* EXERCISE DESCRIPTION *
In the data below, find each line that contains the word "computer" and copy it.

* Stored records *
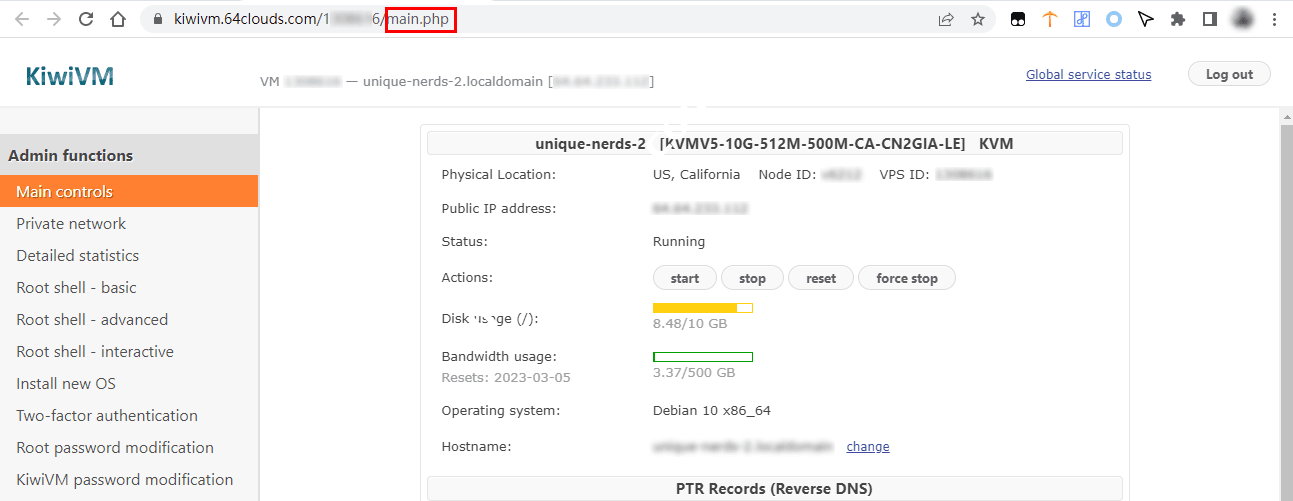This screenshot has height=501, width=1293.
Task: Click the change hostname link
Action: 867,447
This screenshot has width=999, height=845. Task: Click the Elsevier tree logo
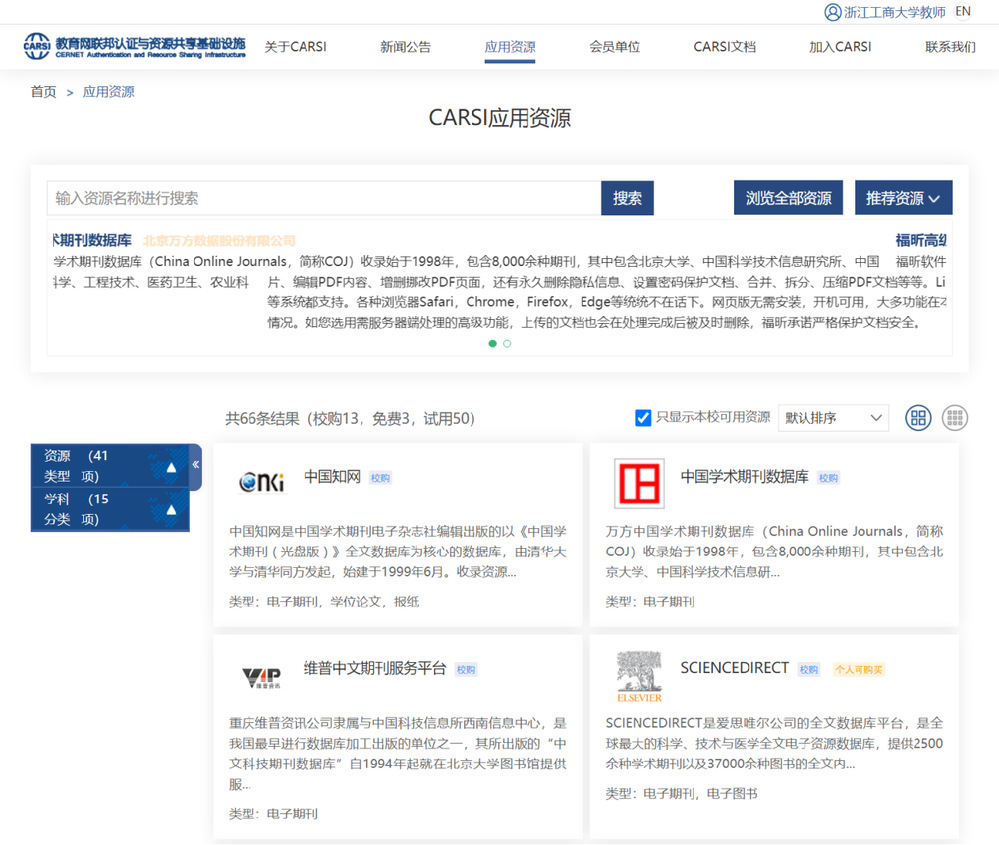pyautogui.click(x=639, y=676)
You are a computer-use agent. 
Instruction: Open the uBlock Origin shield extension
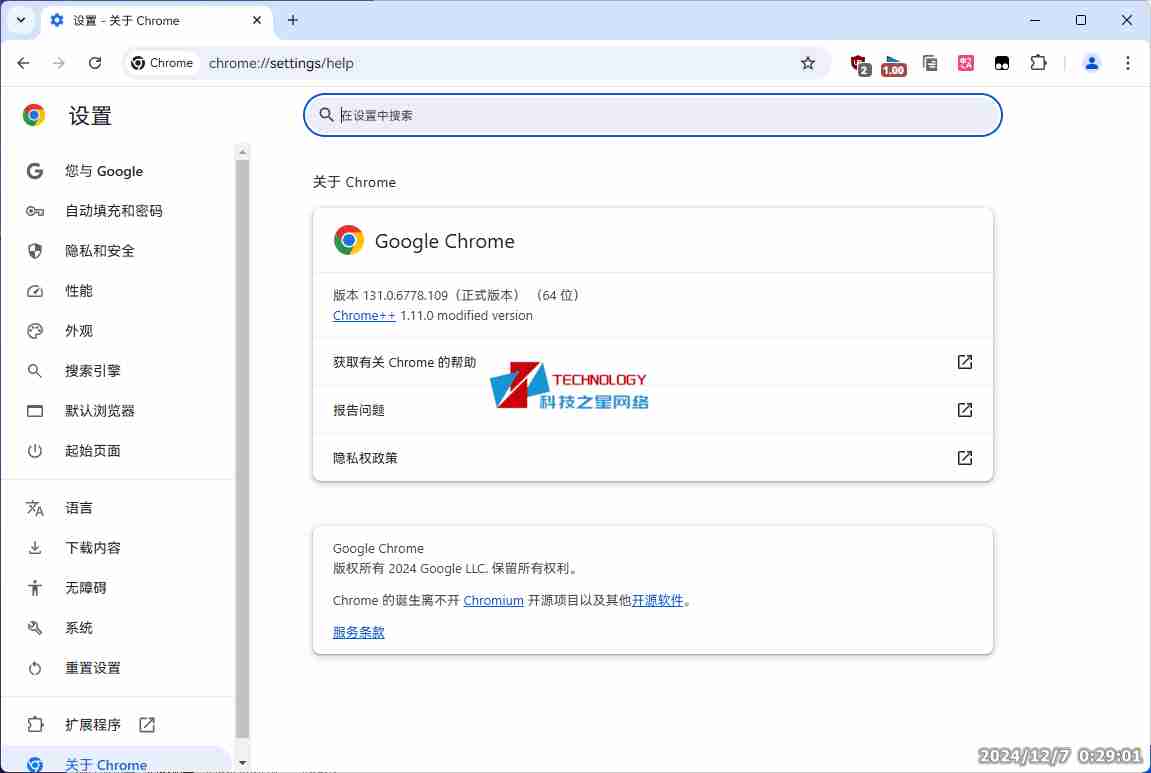(x=859, y=63)
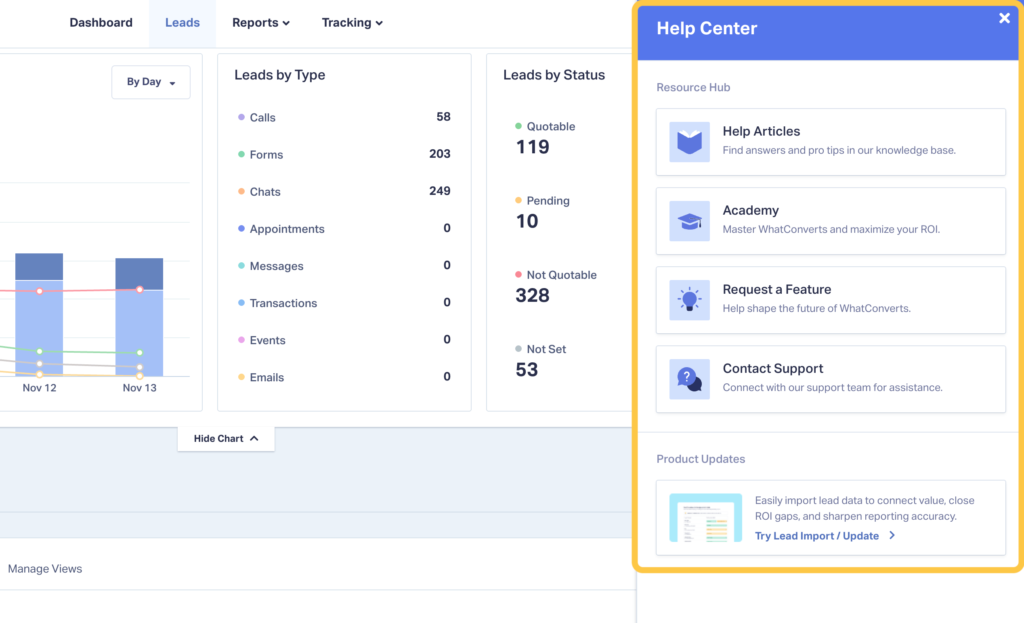Toggle the pink Events legend dot
The image size is (1024, 623).
pyautogui.click(x=241, y=340)
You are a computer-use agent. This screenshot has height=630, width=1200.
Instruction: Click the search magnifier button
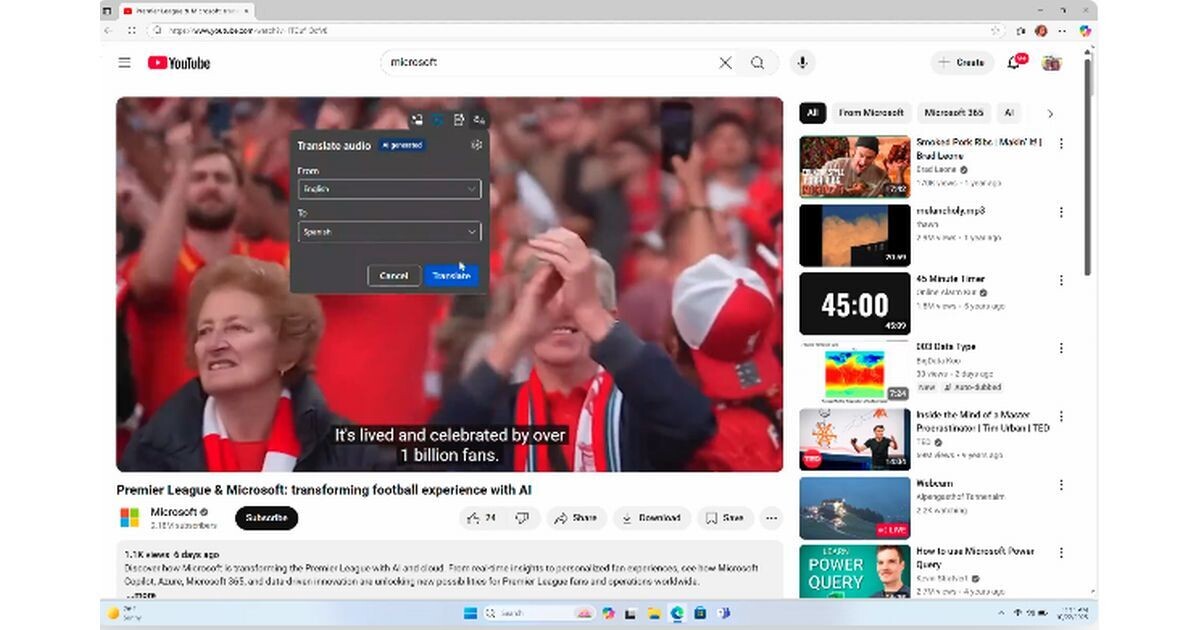(758, 63)
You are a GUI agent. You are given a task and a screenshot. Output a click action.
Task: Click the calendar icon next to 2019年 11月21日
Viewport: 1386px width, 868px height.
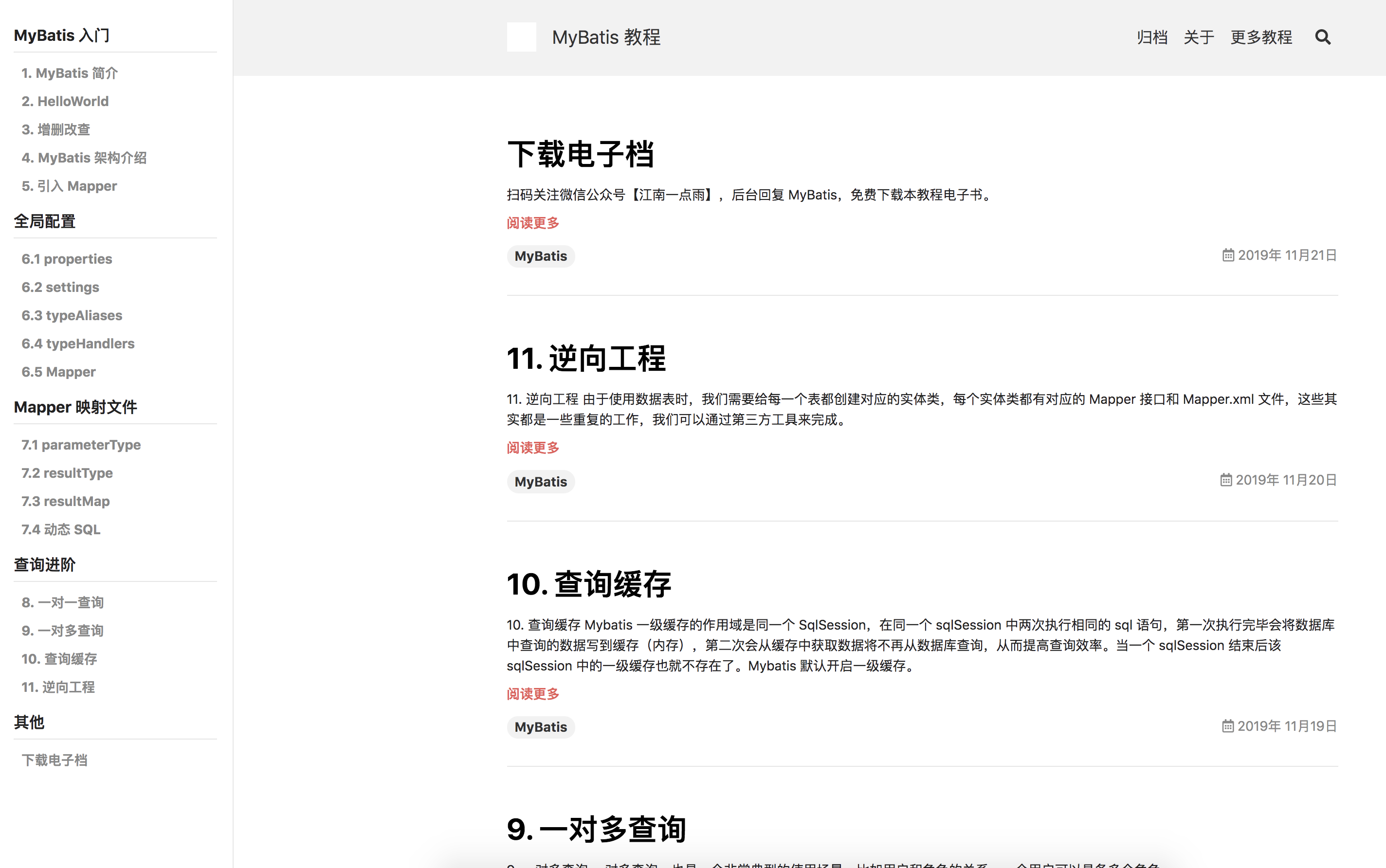click(x=1227, y=255)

* TASK RESULT *
You are a computer-use agent. 
You are a computer-use agent. This screenshot has height=630, width=1200.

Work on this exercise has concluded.